Genetics in Medicine
- Discipline: Medical genetics
- Language: English
- Edited by: Robert D. Steiner

Publication details
- History: 1998–present
- Publisher: Springer Nature
- Frequency: Monthly
- Impact factor: 6.7 (2024)

Standard abbreviations
- ISO 4: Genet. Med.

Indexing
- CODEN: GEMEF3
- ISSN: 1098-3600 (print) 1530-0366 (web)

Links
- Journal homepage; Online access; Online archive;

= Genetics in Medicine =

Genetics in Medicine is a monthly peer-reviewed medical journal covering medical genetics. It is the official journal of the American College of Medical Genetics and Genomics (ACMG). It was established in 1998 and has been published jointly by Nature Publishing Group on behalf of the ACMG since 2012, though it was originally published by Lippincott Williams & Wilkins. The editor-in-chief is Robert D. Steiner MD (University of Wisconsin-Madison).

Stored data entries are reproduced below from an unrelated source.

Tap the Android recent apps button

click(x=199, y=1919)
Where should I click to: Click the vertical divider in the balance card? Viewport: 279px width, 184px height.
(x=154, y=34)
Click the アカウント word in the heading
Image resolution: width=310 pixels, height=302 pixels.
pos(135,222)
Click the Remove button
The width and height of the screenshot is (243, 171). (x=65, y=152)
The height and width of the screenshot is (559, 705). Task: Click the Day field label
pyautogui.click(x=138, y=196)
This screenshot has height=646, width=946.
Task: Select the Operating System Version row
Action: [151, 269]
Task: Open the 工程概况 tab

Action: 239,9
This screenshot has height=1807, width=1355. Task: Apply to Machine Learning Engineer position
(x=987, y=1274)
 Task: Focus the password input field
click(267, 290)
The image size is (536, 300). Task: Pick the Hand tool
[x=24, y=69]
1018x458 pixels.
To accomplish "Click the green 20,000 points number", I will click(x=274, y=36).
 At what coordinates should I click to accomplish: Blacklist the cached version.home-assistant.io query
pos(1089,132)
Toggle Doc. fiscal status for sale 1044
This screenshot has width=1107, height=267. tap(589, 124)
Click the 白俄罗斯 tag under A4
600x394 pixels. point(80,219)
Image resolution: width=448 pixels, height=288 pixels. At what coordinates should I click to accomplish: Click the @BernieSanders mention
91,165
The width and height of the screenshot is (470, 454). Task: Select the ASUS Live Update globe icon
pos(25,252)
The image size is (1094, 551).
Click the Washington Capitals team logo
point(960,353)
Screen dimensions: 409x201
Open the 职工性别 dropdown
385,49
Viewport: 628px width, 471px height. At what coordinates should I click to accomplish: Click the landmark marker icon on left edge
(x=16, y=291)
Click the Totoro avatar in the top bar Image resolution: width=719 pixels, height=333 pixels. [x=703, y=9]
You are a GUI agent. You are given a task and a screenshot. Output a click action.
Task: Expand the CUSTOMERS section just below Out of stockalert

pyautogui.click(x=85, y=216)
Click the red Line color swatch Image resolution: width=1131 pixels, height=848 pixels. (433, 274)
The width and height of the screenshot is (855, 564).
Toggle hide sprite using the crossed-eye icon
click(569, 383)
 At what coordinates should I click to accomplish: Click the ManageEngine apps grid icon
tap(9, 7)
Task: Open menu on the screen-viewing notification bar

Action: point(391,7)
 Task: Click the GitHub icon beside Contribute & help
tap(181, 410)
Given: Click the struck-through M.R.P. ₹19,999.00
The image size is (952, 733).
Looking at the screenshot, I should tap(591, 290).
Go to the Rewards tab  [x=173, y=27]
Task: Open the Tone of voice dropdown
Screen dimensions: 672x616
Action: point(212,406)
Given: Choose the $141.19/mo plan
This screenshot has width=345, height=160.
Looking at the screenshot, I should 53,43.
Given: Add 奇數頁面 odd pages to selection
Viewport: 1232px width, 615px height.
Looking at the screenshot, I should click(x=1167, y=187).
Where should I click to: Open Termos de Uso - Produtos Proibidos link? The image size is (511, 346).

==Abstracting and indexing==
The journal is abstracted and indexed in:
- Current Contents/Life Sciences
- EMBASE
- Elsevier BIOBASE
- Medline/Index Medicus
- Science Citation Index Expanded
According to the Journal Citation Reports, the journal had a 2020 impact factor of 8.822, ranking it 15th out of 175 journals in the category "Genetics & Heredity".